Ripples of Tiananmen tragedy still resound for Russia and China 25 years on

It is 25 years since student protests were brutally crushed on Beijing’s Tiananmen Square. In retrospect, the events in turned out to be a defining moment in the history of the two nations, the juncture at which Russia and China’s parallel trajectories diverged. Vladimir Petrovsky reflects on the countries’ paths in the two and a half decades since 1989 through the prism of Tiananmen Square.

Drawing by Konstantin Maler. Click to enlarge

We are approaching the 25th anniversary of the tragic events in Tiananmen Square. China has learnt its lessons from them, and other countries pursuing a path of reform would do well to do the same. Primarily, of course, Russia.

Firstly, because it is popular to compare the Russian and Chinese experience. Second, because in the late 1980s, both countries found themselves at the same crossroads in history, but each chose its own path.

The crackdown on the protesters in Tiananmen Square is no less an important part of China's experience of reforms than its economic component: A balance between market reforms and political stability is the basis of any reform in any country.

This is what Russian liberals should remember when they voice admiration for China's economic achievements under Deng Xiaoping. The architect of "the Chinese economic miracle" paid a high price for thus preserving his brainchild: It was he who took the final political decision to suppress the protests in June 1989.

Now we understand that in 1989 China made its historical choice in favor of continued market economy reforms and preservation of the one-party system in order to maintain political stability and prevent a breakup of the country.

The USSR under Mikhail Gorbachev too made its choice, which was completely the opposite: Attempts to reform the single-party system ended in economic collapse and the breakup of the country. The result is for everyone to see now, although it does not mean that Gorbachev should have followed Deng Xiaoping's example: It is impossible to automatically replicate Chinese experience.

By the late 1980s, Russia's and China's historical paths were surprisingly similar. The theory that Chinese society was focused exclusively on market reforms is not borne out by the facts. At the time, China had its own version of perestroika, which was called "transparency": The Chinese were very much concerned by the side effects of reforms, primarily a dramatic rise in social inequality and corruption, and demanded that the authorities take effective steps to tackle those.

It was under these slogans that Beijing students took to Tiananmen Square. Incidentally, the culmination of the events of June 1989 coincided with Mikhail Gorbachev's visit to China. The itinerary for his trip envisaged a visit to the monument to China’s national heroes in Tiananmen Square, however by that time the square had been occupied by protesters.
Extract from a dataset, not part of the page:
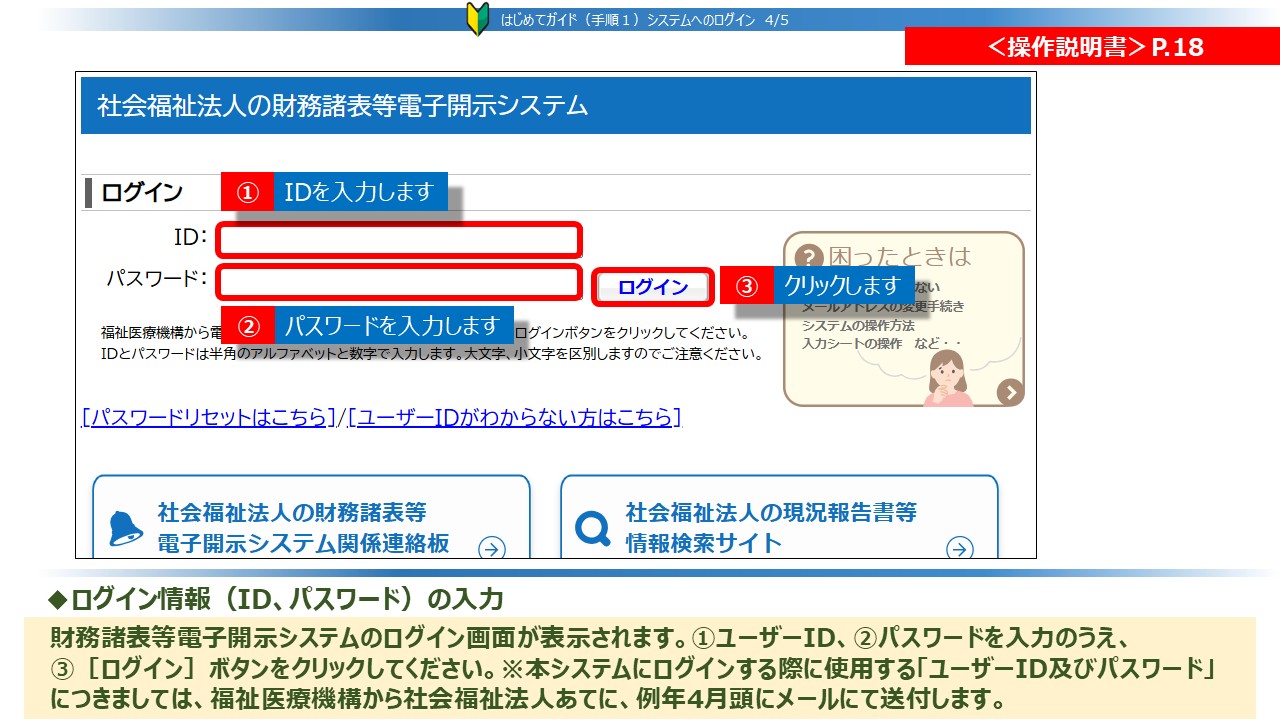Open the パスワードリセットはこちら link

[208, 417]
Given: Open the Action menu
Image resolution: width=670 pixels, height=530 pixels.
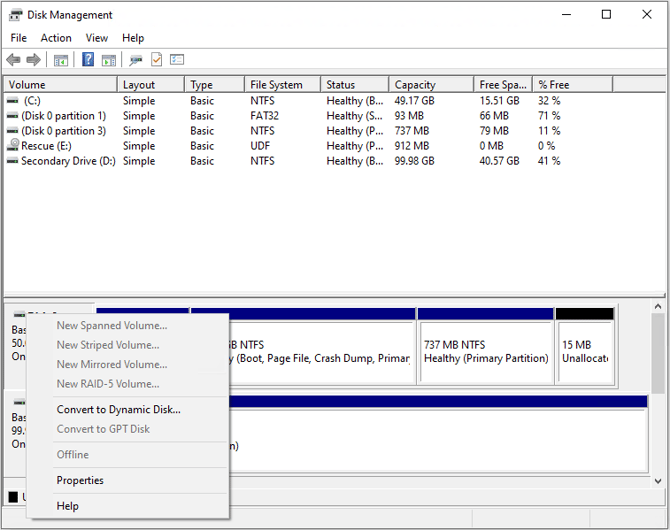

They wanted the leader of "glasnost and perestroika", which they found so inspiring, to address them directly. Gorbachev's advisers were seriously considering that option. One is only left to wonder what Mikhail Gorbachev could have told the protesters on the square.

At a senior Communist Party gathering at the time, Deng Xiaoping said: "The problem is not whether the USSR will survive. The problem is whether China will fall next." That was the logic that informed the Chinese leaders' actions. They did not want to sacrifice political stability and the integrity of their country to demands for more rapid political modernization.

The Soviet media offered very scant coverage of the events in Beijing, probably because they did not understand the significance of what was happening and were afraid of coming up with "inappropriate" comments during the Soviet leader's visit to China.

Also, they were more interested in the consequences of the April 1989 events in Tbilisi, the capital of the Georgian SSR, where special-purpose police units dispersed peaceful demonstrators, who were demanding the very same glasnost and perestroika, with the use of sharpened spades.

Later the Russian mass media dutifully repeated their Western colleagues' interpretation of "the Tiananmen massacre". At the same time, Russian correspondents in Beijing (in particular, Vsevolod Ovchinnikov) offered competent and unbiased coverage of the events, leaving us with interesting accounts and memoirs.

The consequences of the Tiananmen events shocked the whole country and provoked a deep crisis among the Chinese leadership. The conservative wing in the Communist Party of China used the tragedy to discredit the policy of reforms.

Deng Xiaoping put all his power and influence at stake in order to revert that trend. The decision to use military force against the protesters in Tiananmen Square must have been the most difficult of his life, but he is unlikely to have regretted it afterwards.

Of course, history does not understand the notion of "what if". A quarter of a century on, we see what has happened to China and what to the USSR. Each country made its choice and any moralizing here would be inappropriate.

However, it is important to remember that after the events of June 1989, China began a slow but consistent movement towards democracy, albeit not always visible to an outside observer.

The agenda set by the country after the 18th congress of the Communist Party of China includes: developing intraparty democracy and spreading it to the whole political system; combating corruption; implementing the constitutional provisions on a multiparty system in China through encouraging the participation of various public associations in the work of the Chinese People's Political Consultative Conference, particularly at local and provincial levels; gradually reducing indirect censorship in the media, and promoting new electronic media. 

Vladimir Petrovsky is a PhD in Political Science, an academician with the Academy of Military Sciences, and chief research associate with the Institute of the Far East under the Russian Academy of Sciences.